* **TASKS FOR THIS EXERCISE**
a – Please list every word or phrase the host of the talking-dog transcript below says today's show will cover on singing and on nutrition.
b – Continue the talking-dog transcript below with the next part of the scene.

On the way to Martha's stomach,
the letters lost their way.

They traveled to her brain,
and now...

♪ She's got a lot to say ♪

♪ Now she speaks... ♪

How now, brown cow?

♪ Martha speaks ♪

♪ Yeah, she speaks
and speaks and speaks ♪

♪ And speaks and speaks... ♪

What's a caboose?

When are we eating again?

♪ Martha speaks... ♪

Hey, Joe, what do you know?

My name's not Joe.

♪ She's not always right, but
still that Martha speaks... ♪

Hi, there.

♪ She's got a voice,
she's ready to shout ♪

♪ Martha will tell you
what it's all about ♪

♪ Sometimes wrong,
but seldom in doubt ♪

♪ Martha will tell you
what it's all about ♪

♪ That dog's unique... ♪

Testing, one, two.

♪ Hear her speak ♪

♪ Martha speaks and speaks
and speaks and speaks and... ♪

♪ Communicates, enumerates,
elucidates, exaggerates ♪

♪ Indicates and explicates ♪

♪ Bloviates and overstates
and... ♪

(panting)

♪ Hyperventilates. ♪

♪ Martha-- to reiterate--
Martha speaks. ♪

♪ O solo mio... ♪

Oh, hi.

Helen! Martha!

Show's starting!

Uh, guess it's up to me!

First on today's show,

we'll have some words
about singing:

words like solo,
a cappella, and aria.

The second course on our menu

will be a heaping helping
of words about nutrition--

words like portion
and balanced diet.

That is, if anyone shows up.

(giggles)

What are you two watching?

Nothing!
(laughs)

Enjoy the show!

Okay, okay,
listen up, people.

The annual Barkton Animal Rescue
variety show fundraiser

is only next week.

Ticket sales are not
spectacular.

So far this year,
we have Arthur Barkley

doing his hand shadows again.

I wish we had something
really special

to get people in the seats.

Something really big.

Ideas?

Anyone?

What about
a singing dog?

Uh, anybody?

No, really.

I heard a dog on the radio.

She had that advice show
awhile back.

She lives a couple of towns
over, in Wagstaff City.

She'd be terrific.

* **EXTRACTED MATERIAL**

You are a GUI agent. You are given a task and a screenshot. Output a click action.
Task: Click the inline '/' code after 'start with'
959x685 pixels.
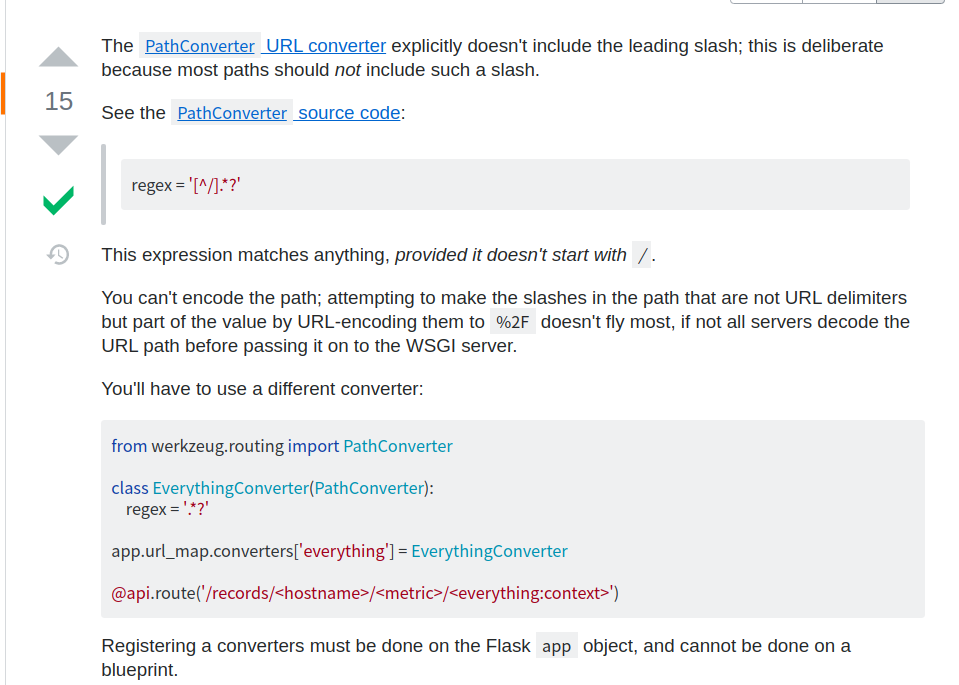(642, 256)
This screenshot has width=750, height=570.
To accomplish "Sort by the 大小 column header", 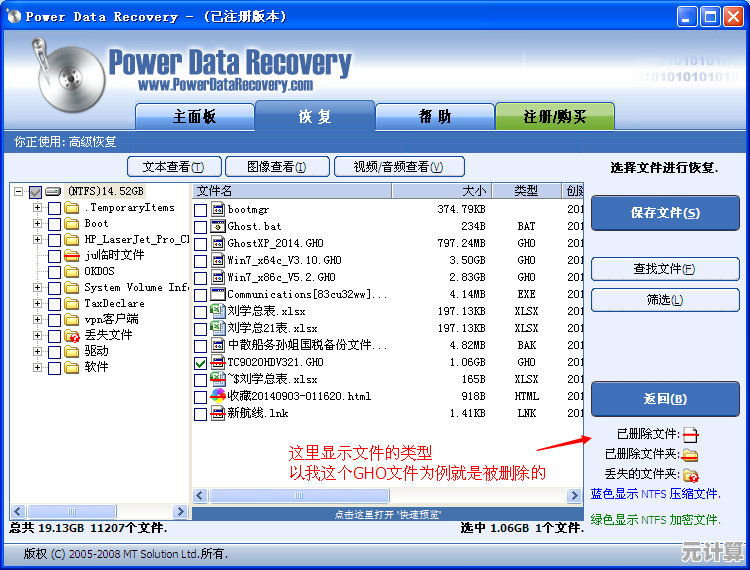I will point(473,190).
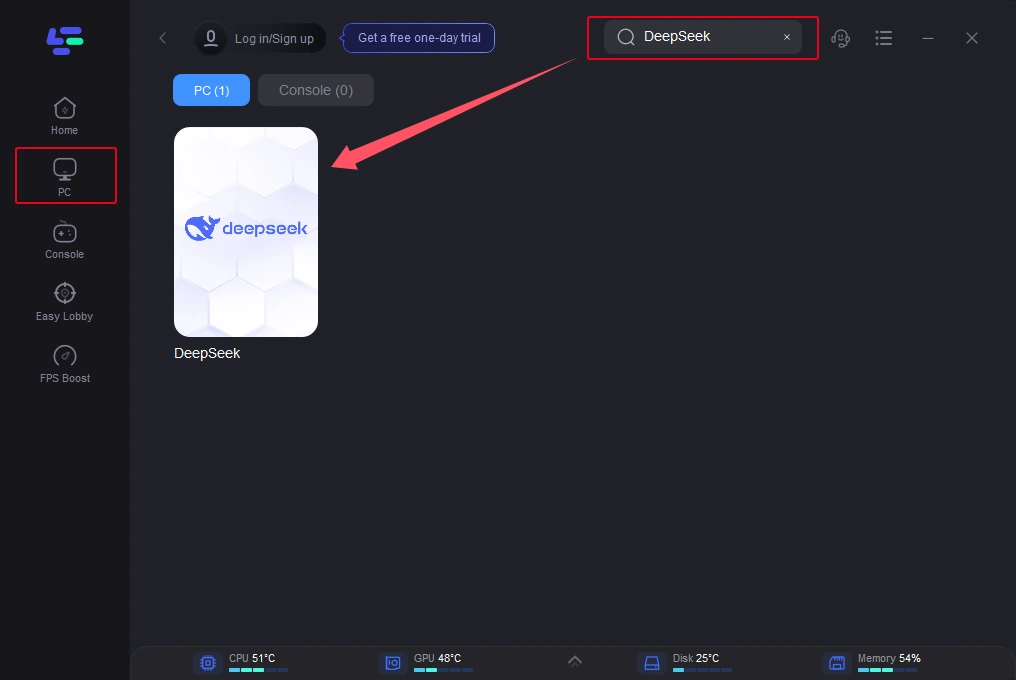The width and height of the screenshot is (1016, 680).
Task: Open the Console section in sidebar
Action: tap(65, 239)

--

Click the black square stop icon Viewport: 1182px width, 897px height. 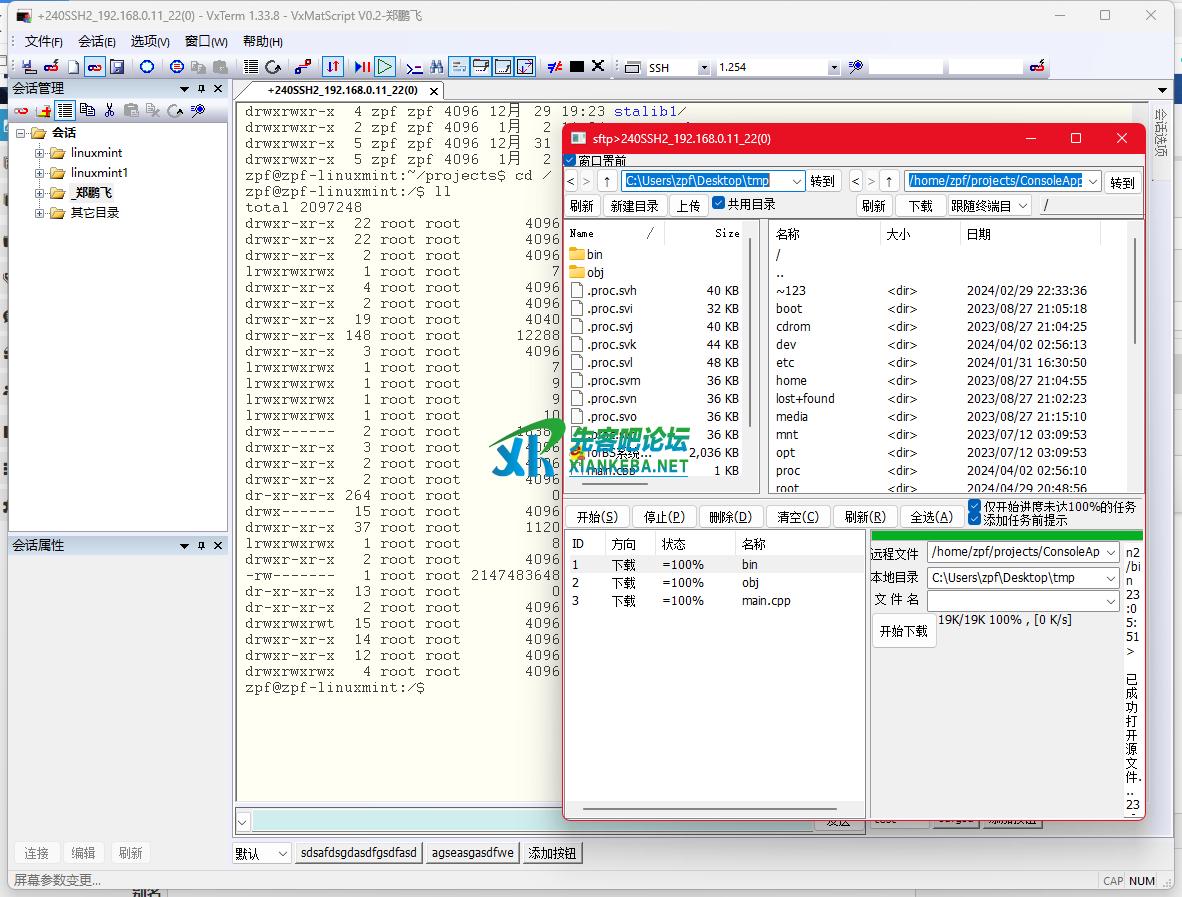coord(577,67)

* **FINAL ANSWERS**
a – solo, a cappella, aria, portion, balanced diet

b –
Agnes might be right.

Maybe a talking dog singing
a solo could be a big draw.

Wonderful!

You want me to help you

with your Animal Rescue
variety show fundraiser?

Yes.

We thought maybe you'd like
to do a little number.

Well, it doesn't have to be
a little number.

I can count pretty high.

, , ...

Oh, no.

When I say "do a little number,"
I don't mean counting.

A number can also mean a song
that someone sings.

That's what we
want you to do--

sing a solo number.

I'd love to!

Fantastic!

The concert is this Saturday.

We'll rehearse
all that afternoon.

Agnes, a lady from our group,
will pick you up at the bus stop

outside the Squiggy
Piggy Mart at noon.

Okay!

Meantime, I'll be practicing.

♪ Me, me, me, oooooh ♪

What are you doing?

Vocal exercises.

For my solo on Saturday.

A solo, in case you didn't know,

is a song that is sung by one
person all by themselves.

That's wonderful!

(singing loudly):
♪ Red leather, yellow leather,
Red leather, yellow leather ♪

♪ Red leather,
yellow leather, red! ♪

(still singing)

(gargling)

(warming up with siren method)

(Skits howling in pain)

MRS. DEMPSON:
Knock it off, will you?

MARTHA:
Hmm, I wonder what's bothering
Mrs. Dempson.

Oh well.

(continues siren method)

(Skits howling in pain)

(singing scales)

(cracks, coughs)

Okay, I'm off to rehearsal now.

I'll call you and tell you
where the theater is.

Okay, Martha.

You wait here like a good girl.

I'll be right back.

Martha?

It's me, Agnes.

I'm with the Barkton
Animal Rescue Group.

I wasn't certain how
I'd recognize you,

but then I thought, you know,

"Just look for the dog
at the bus stop!"

And, well, here you are.

(shaky laughter)

Yes.

Right.

Why am I yammering on and on?

We should get to rehearsal.

(whimpers)

I'm sorry.

The rescue group can't
afford a limousine...

Oh, goodness!

My hands are shaking.

It's the first time
I've met a real celebrity.

All right, off we go.

(singing scales)

Huh?

Martha, where are you?

Martha!

Martha!

I'm right here.

No, you're not Martha.

Martha is a white Lab.

She's tall and thin.

You're stubby and round
and freckled.

And she doesn't talk.

Oh, man.

First I lose my dog,
and then I lose my mind.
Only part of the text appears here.